Task goal –
Search the records for lines that contain the word "will". Copy them all.

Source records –
= = = = = = =

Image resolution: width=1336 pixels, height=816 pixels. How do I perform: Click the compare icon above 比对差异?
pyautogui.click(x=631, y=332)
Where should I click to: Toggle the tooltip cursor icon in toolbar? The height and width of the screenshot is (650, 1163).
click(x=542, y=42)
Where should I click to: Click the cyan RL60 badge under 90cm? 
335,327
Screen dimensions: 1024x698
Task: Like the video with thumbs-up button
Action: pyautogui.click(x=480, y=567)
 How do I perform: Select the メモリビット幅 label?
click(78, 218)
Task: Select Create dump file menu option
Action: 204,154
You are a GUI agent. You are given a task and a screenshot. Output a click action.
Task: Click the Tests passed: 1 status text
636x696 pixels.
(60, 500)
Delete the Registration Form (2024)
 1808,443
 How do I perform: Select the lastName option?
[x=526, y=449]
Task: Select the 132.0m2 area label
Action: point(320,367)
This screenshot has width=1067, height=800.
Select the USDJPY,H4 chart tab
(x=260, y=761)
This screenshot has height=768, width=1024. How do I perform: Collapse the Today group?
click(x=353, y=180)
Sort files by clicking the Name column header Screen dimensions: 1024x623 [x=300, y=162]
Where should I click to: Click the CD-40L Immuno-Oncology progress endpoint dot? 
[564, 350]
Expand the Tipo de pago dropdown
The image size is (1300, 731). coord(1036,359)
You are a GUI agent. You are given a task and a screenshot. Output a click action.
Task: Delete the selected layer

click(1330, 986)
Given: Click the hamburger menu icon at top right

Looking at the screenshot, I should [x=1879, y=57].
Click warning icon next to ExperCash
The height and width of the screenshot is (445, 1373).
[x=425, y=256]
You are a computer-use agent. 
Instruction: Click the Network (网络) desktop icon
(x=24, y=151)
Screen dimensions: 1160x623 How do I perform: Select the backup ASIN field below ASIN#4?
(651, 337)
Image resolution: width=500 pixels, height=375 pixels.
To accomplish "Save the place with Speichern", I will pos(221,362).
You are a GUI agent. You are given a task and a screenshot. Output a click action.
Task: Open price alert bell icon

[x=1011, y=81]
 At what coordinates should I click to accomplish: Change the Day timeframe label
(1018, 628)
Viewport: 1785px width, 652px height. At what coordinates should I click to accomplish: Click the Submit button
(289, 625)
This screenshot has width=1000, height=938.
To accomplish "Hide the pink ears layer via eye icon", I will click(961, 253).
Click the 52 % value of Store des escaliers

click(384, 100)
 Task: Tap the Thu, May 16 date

= = = = = = =

Written solution –
To accomplish "Save the place with Speichern", I will pos(221,362).
To accomplish "Hide the pink ears layer via eye icon", I will click(961, 253).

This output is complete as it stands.